I had been unable to obtain any arrowroot (which as it turned out was a pity, since it would have been handy for emergency thickening of the custard), and so I made my mandarin coulis using plain ordinary cornflour, and boiled it.
I wasn't sure how firm this was going to set, but the only thing to go on top of it was whipped cream, so it ought not to matter. Once it had cooled enough not to melt the custard (which had a distinct separate circle in the centre, but which was now solid), I arranged my amaretti on top of the custard and spooned the coulis gingerly on top; there was just about enough to cover the biscuits. Unfortunately since the bowl was not straight-sided each layer was getting spread out thinner than the last :-(
On Friday morning I finally whipped my very thick double cream with a quarter-pint of milk, both to thin it and to make it go further. It was so solid that otherwise I felt it was more likely to turn into butter than to form a light and airy topping! I also added a tablespoon of icing sugar, which wasn't in the recipe but generally makes trifle toppings nicer. I then added the decoration, splitting up my white chocolate into the requisite long triangular shards (it still wasn't all that firm!) and almost forgetting to sprinkle over the extra amaretti biscuits. It proved to be quite impossible to 'crumble' my home-made biscuits since they were baked very hard indeed, and I resorted to hitting them with the meat-mallet :-p
But I was very pleased with the result. You couldn't see the swirly Swiss roll slices, but the whole effect was very festive, and it actually did look reminiscent of a crown :-)
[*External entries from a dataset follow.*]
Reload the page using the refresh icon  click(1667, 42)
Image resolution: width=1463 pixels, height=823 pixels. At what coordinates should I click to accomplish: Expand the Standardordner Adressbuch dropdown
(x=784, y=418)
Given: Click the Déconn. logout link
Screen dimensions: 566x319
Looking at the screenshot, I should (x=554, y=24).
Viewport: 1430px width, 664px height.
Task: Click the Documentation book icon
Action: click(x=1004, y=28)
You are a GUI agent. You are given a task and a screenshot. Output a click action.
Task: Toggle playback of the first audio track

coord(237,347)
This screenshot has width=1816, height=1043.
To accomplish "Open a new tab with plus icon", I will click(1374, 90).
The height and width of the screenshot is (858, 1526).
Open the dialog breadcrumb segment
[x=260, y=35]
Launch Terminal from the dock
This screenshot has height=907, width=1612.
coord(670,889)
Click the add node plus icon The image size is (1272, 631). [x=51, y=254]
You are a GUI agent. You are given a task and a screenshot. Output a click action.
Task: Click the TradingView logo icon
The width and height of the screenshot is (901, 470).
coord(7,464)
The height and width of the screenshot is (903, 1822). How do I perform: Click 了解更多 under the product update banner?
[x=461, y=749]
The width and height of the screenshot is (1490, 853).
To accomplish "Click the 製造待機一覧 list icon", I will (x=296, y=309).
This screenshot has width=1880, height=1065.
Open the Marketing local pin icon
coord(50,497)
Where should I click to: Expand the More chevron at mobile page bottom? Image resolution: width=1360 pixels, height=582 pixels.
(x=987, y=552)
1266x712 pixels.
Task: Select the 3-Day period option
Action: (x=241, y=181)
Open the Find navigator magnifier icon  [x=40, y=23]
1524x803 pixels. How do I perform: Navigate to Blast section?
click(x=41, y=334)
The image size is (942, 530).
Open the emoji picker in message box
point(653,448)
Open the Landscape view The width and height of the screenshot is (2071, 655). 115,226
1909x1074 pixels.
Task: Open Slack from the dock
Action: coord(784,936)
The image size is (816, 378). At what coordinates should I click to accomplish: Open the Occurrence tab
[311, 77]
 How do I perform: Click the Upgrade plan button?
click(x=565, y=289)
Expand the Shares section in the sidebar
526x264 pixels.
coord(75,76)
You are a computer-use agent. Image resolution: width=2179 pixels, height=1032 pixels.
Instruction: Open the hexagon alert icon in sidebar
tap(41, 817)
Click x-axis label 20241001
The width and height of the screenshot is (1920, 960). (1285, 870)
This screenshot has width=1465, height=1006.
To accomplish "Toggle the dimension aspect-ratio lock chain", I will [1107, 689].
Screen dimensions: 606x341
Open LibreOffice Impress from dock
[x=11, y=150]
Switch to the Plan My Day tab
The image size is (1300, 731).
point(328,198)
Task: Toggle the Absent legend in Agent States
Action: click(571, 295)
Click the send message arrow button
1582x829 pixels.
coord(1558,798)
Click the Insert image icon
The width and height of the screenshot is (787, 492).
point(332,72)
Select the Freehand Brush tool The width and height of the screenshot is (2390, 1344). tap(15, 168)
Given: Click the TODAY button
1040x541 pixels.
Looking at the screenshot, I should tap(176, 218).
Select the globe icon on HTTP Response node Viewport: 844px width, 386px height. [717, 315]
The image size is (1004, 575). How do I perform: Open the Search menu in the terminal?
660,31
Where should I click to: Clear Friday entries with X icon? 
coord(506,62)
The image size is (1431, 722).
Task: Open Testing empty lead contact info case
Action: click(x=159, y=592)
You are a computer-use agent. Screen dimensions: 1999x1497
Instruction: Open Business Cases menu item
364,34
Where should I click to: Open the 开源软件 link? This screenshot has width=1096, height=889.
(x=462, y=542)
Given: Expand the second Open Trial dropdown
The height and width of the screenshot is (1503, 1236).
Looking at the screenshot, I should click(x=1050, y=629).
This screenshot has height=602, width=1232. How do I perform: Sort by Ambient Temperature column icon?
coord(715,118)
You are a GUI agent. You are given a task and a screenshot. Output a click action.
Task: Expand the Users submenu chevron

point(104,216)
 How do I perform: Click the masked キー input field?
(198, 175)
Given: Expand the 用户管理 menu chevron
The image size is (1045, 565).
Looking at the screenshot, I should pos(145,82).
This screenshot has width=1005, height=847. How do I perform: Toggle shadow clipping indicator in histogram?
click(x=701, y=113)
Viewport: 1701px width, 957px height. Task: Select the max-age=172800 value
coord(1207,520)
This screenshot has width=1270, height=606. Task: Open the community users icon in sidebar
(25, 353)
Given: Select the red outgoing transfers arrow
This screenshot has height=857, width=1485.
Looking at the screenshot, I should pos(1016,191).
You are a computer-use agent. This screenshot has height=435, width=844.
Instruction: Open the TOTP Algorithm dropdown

Also, it turned out to taste delicious. It was probably just as well that the amaretti were baked so hard, since it meant they retained their crispness even after being soaked overnight in mandarin coulis (they are still slightly textured even now, several days later). The custard with additional lemon juice tasted wonderfully lemony and not like evaporated milk at all. The St Clement's jelly was subtly both lemon and orange flavoured. The jelly-infused Swiss roll was very good (and the lemon curd had finally softened!) And the white chocolate made an unexpectedly excellent combination with all the other flavours.
A great success, even though I shall undoubtedly never make it again, given that it takes about a week to prepare -- and neither, I suspect, will anyone else :-P
But it was actually worth the effort, which vastly elaborate recipes almost never are.